Natalie Batalha
Kepler Project Scientist
Natalie Batalha is an astrophysicist at NASA Ames Research Center and the project scientist for NASA’s Kepler Mission. She holds a Bachelor’s degree in physics from the University of California (UC), Berkeley, and a Doctoral degree in astrophysics from UC Santa Cruz. Batalha started her career as a stellar spectroscopist studying young, sun-like stars. After a post-doctoral fellowship in Rio de Janeiro, Brazil, she returned to California.
In 1999, inspired by the growing number of exoplanet discoveries, Batalha joined the team led by William Borucki at Ames working on transit photometry—an emerging technology for finding exoplanets. She has been involved with the Kepler Mission since the proposal stage and has contributed to many different aspects of the science, from studying the stars themselves to detecting and understanding the planets they harbor. Batalha led the analysis that yielded the discovery in 2011 of Kepler-10b—the mission’s first confirmation of a rocky planet outside our solar system. Today, she leads the effort to understand planet populations in the galaxy based on Kepler discoveries.
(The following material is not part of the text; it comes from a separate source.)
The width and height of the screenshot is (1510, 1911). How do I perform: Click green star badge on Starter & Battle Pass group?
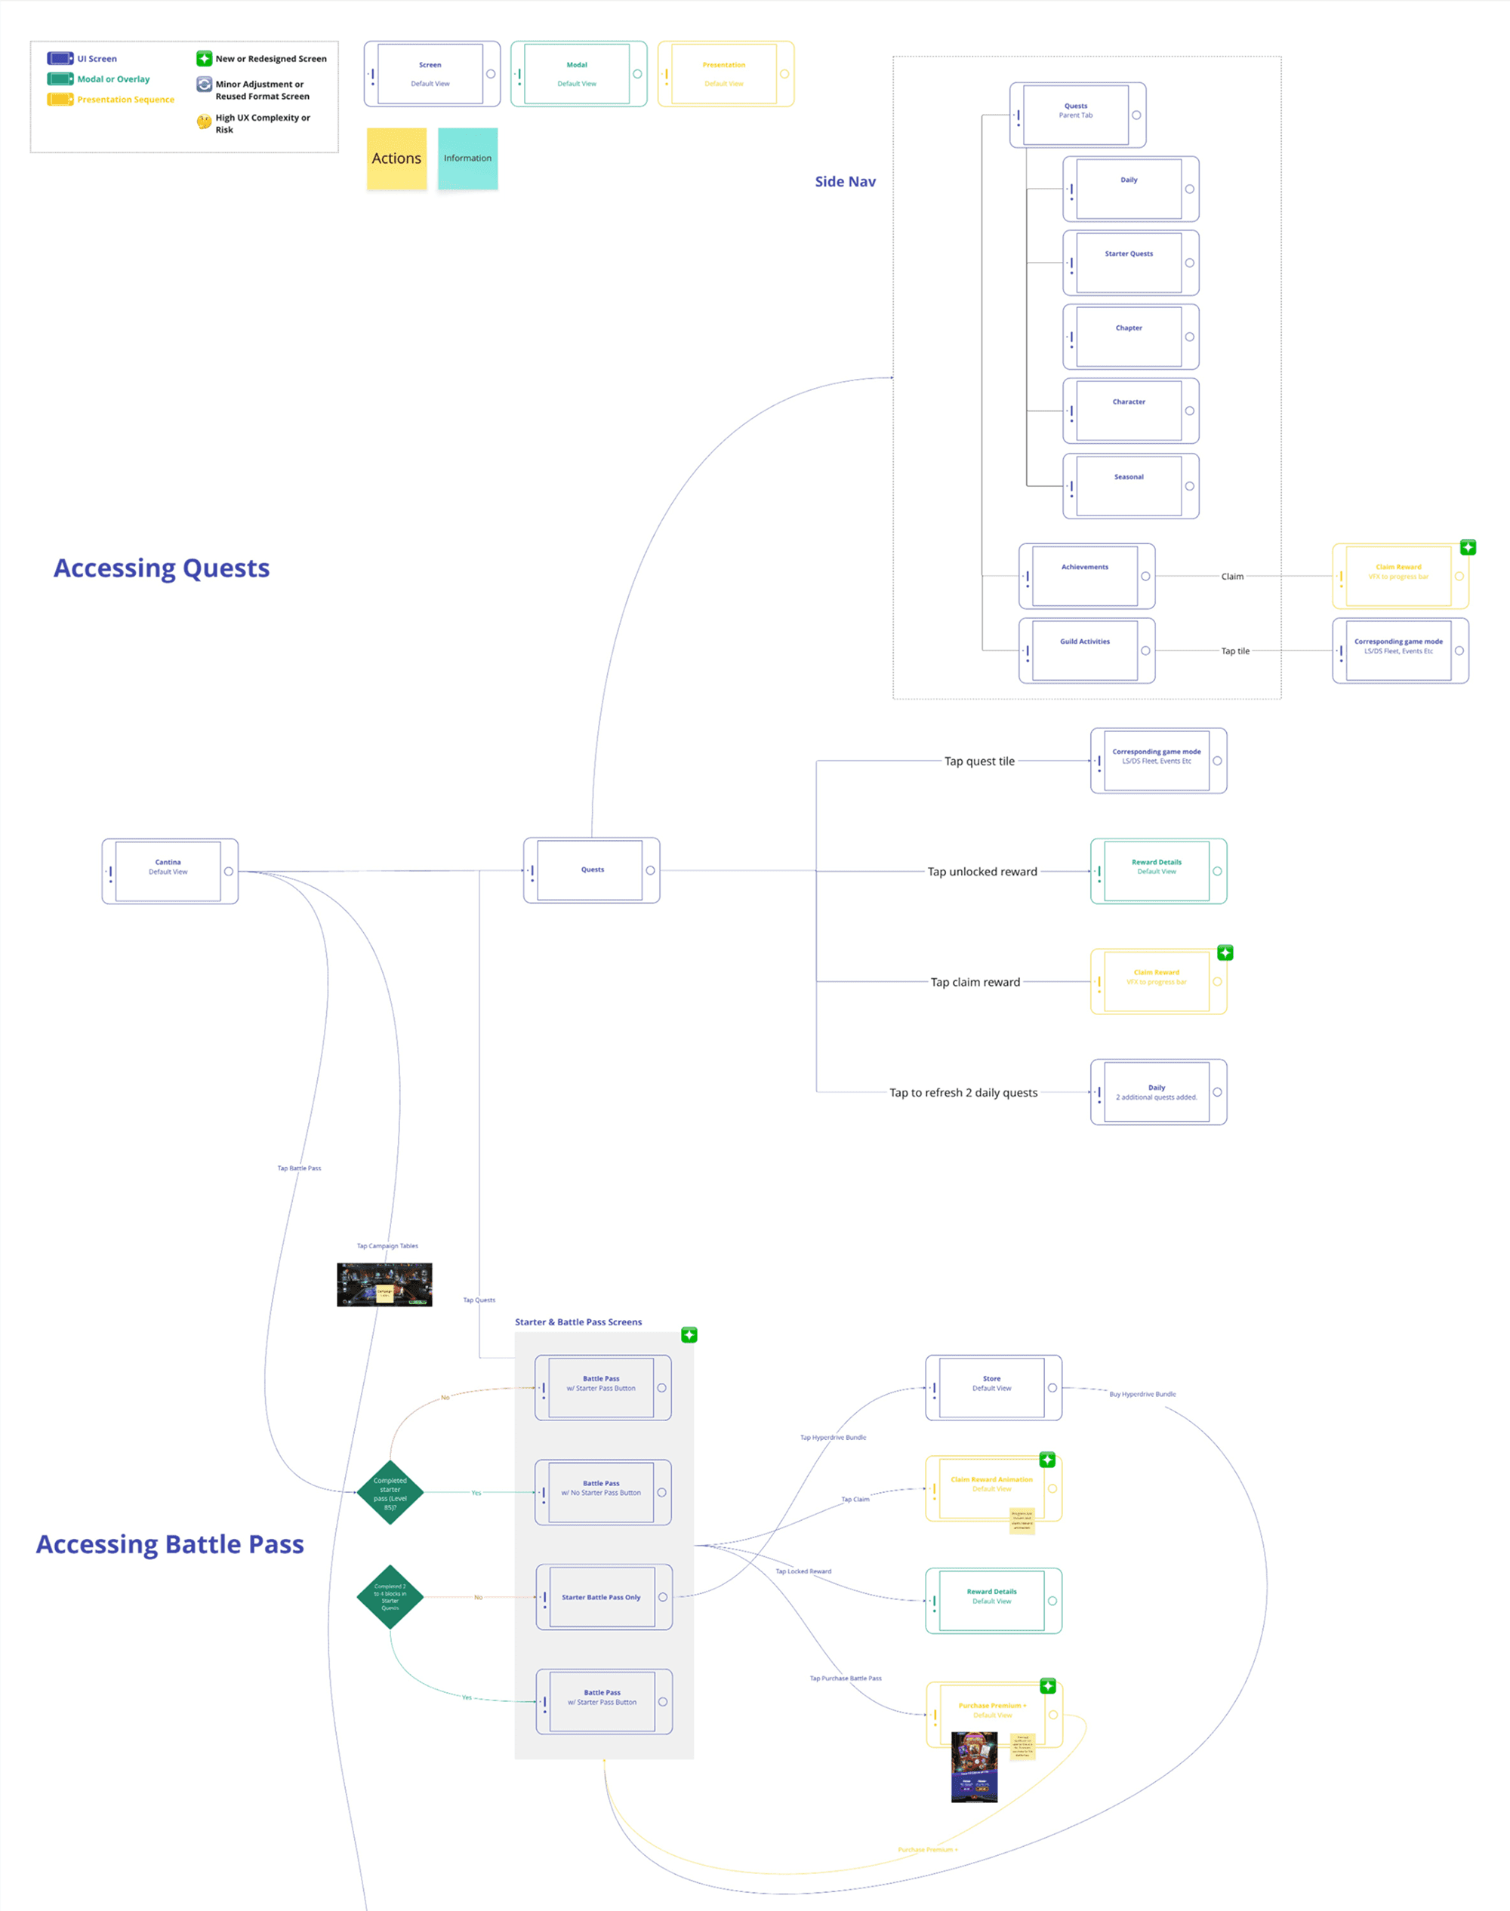(x=690, y=1335)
Batalha served ten years as professor of physics and astronomy in the classrooms of San Jose State University before joining the Astrophysics Branch of the Space Sciences Division of NASA Ames Research Center. In 2011, she was awarded a NASA Public Service Medal for her vision in communicating Kepler science to the public and for outstanding leadership in coordinating the Kepler Science Team.
In 2015, she joined the leadership team of a new NASA initiative dedicated to the search for evidence of life beyond the Solar System. NASA’s Nexus for Exoplanet System Science Coalition, (NExSS) brings teams from multiple disciplines together to understand the diversity of worlds. Kepler has demonstrated that earth-size planets abound in the galaxy. NExSS will lead NASA’s efforts to understand which are most likely to harbor life. Batalha also serves on the James Webb Space Telescope Advisory Committee and as a member of the NASA Advisory Council’s Astrophysics Subcommittee. In 2013, she participated on the taskforce to define NASA’s 30-year Astrophysics Roadmap- Enduring Quests, Daring Visions: NASA Astrophysics in the Next Three Decades.